Look through the lines below and extract any with the word "Select".
BEGIN Entries provided
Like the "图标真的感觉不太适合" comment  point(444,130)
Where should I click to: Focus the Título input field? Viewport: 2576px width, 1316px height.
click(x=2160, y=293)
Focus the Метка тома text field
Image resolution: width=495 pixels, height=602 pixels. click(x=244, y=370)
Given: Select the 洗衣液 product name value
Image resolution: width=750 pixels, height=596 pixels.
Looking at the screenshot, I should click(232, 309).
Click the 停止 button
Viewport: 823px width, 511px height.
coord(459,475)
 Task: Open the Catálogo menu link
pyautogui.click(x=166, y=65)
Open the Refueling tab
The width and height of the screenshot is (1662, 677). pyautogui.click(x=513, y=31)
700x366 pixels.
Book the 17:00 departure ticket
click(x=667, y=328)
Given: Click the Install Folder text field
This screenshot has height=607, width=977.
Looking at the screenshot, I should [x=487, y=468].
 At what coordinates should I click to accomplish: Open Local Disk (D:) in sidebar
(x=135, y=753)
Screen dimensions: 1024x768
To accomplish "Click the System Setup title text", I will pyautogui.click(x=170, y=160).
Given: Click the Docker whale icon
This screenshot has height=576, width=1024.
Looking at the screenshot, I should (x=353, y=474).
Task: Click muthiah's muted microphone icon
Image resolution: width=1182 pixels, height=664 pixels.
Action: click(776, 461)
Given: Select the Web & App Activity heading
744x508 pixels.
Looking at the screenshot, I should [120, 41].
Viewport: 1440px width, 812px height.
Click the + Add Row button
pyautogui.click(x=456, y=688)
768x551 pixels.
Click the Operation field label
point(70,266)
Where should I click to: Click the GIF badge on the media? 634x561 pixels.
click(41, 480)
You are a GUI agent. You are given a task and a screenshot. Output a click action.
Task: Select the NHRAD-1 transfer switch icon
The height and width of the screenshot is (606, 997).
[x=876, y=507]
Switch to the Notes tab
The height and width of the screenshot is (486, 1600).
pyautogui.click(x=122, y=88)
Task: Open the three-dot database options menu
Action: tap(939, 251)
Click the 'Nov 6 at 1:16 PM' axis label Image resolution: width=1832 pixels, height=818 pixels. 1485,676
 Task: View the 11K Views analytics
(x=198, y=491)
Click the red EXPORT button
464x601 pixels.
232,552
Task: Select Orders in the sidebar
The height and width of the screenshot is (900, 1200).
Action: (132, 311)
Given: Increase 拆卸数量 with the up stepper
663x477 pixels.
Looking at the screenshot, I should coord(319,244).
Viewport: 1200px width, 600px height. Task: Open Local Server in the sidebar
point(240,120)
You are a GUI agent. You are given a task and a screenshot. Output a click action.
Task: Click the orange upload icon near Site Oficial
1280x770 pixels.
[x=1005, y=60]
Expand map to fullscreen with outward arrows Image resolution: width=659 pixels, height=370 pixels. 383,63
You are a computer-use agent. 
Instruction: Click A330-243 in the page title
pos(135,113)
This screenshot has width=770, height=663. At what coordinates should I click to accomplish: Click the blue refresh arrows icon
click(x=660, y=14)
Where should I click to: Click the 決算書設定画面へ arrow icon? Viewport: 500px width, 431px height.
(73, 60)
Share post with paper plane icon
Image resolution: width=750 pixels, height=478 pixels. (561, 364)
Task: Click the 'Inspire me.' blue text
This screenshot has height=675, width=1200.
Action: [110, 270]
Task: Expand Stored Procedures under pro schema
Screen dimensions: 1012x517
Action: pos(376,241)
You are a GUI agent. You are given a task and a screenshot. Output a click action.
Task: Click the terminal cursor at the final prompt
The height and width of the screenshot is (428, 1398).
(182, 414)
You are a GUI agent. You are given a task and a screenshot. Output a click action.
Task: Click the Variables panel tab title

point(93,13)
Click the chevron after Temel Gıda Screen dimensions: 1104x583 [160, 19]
END Entries provided
> _Written reply_:
Given: Select the 洗衣液 product name value
Given: Select the Web & App Activity heading
Task: Select the NHRAD-1 transfer switch icon
Task: Select Orders in the sidebar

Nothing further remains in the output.